For new franchisors, where meaningful information is not readily available, it is easily explainable why representations are not offered.
  
From a franchise development perspective, is the system losing sales because competitors are providing financial performance representations?  
  
   • Item 20: Outlets and Franchisee Information
This area is closely scrutinized by lenders. It is the scoreboard of franchisee entrances and exits from the system. A franchisor might benefit from expounding upon the raw numbers as presented. 
  
Does Item 20 suggest an aggressive growth plan? Is there financial strength to support it?
  
Lenders are uncomfortable with apparent unrest in the system. Abnormally high transfers and exits from the system raise questions about franchisee satisfaction.
  
It is important that the franchisor knows the details of these changes. Who exited the system? Why did they leave? Did a franchisee with multiple units leave the system? Is the exit rate normal for the industry and the system? "

   • Miscellaneous FDD Items
Franchisors should explain any areas that can raise questions about the operation of the system. As an example, commentaries should be made regarding the status of specific legal actions. Detailed comments of any bankruptcies should be made. 
  
Expanded biographies should be considered for key operating officers. Profiles in the current FDD generally do not explain the successes of those individuals.  
  
Are there resources available to franchisors to guide them through the lender education process?

• Data excerpt:
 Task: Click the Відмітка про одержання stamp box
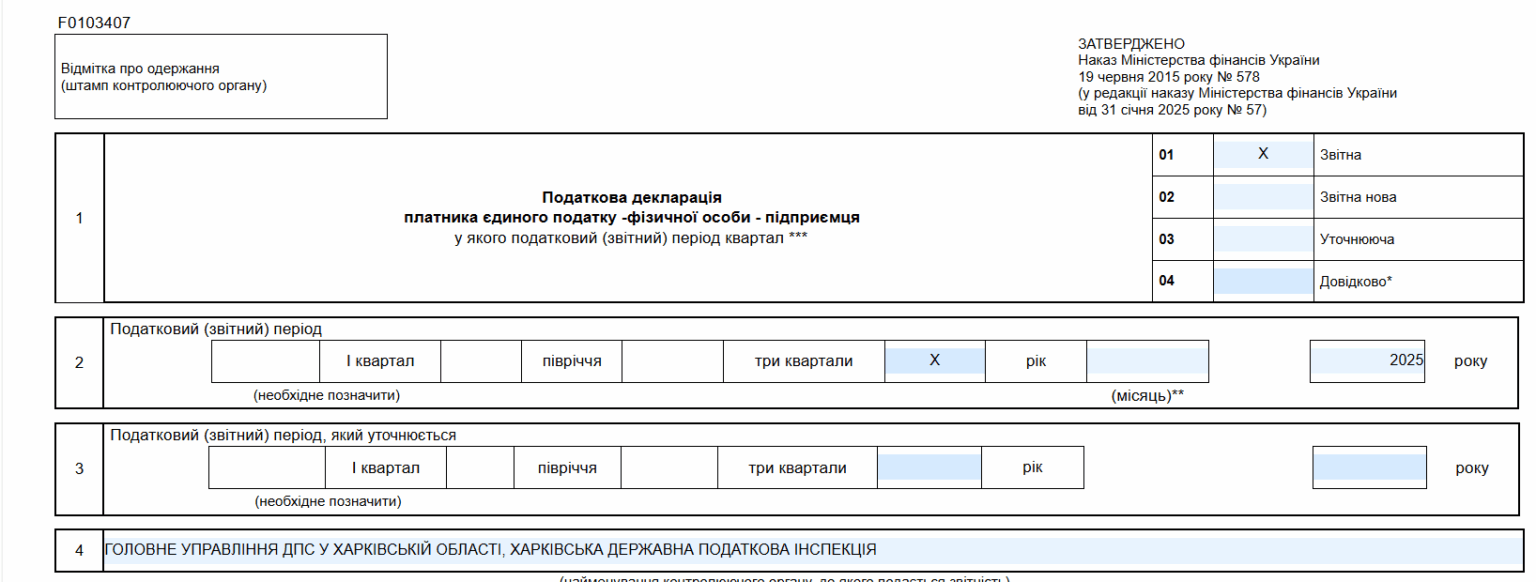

• Work to complete:
**A)** According to the text on franchise disclosure documents, what do abnormally high transfers and exits from a franchise system raise questions about?
**B)** List the questions about exits and transfers that the text on franchise disclosure documents poses in the paragraph beginning "It is important that the franchisor knows the details of these changes."
**C)** Pick up the text on franchise disclosure documents and lenders right after its final sentence and carry it forward.

• Outputs by task:
**A)** Franchisee satisfaction.

**B)**
- Who exited the system?
- Why did they leave?
- Did a franchisee with multiple units leave the system?
- Is the exit rate normal for the industry and the system?

**C)**
Franchisors will need to play a key role in assisting franchisees with obtaining loans. Lenders are not only looking at the strength of the franchise applicants, but also at the franchisor’s financial ability to support those in the system.
  
The following is a partial list of available tools and resources to further prepare for educating the lending community:
   • Bank credit report: Reviews the franchisor’s credit worthiness and compares concepts within the industry.
   • Industry reports, such as IBIS World, which discuss industry trends.
   • Consultants with lending experience who can carry the system’s story to the financing markets and guide prospects through the lending process.
   • SBA Registry. Small lenders will not lend to franchisees if the system is not on the Registry.
   • FDD will be reviewed by all lenders. Franchisors should prepare expanded explanations for areas which better explain the data reported in the FDD.
   • IFA Benchmarking Study when available.
   • Coleman Report regarding the SBA activity. Be aware that data may be inaccurate and prepare what is believed to be the correct information.

Jerry Jones and Randy Jones are partners in Funding Solutions, LLC. They assist franchisors and franchisees with obtaining financing. They can be reached at 734-207-0800 or  jjones@funding-solutions.biz   and  rjones@funding-solutions.biz  .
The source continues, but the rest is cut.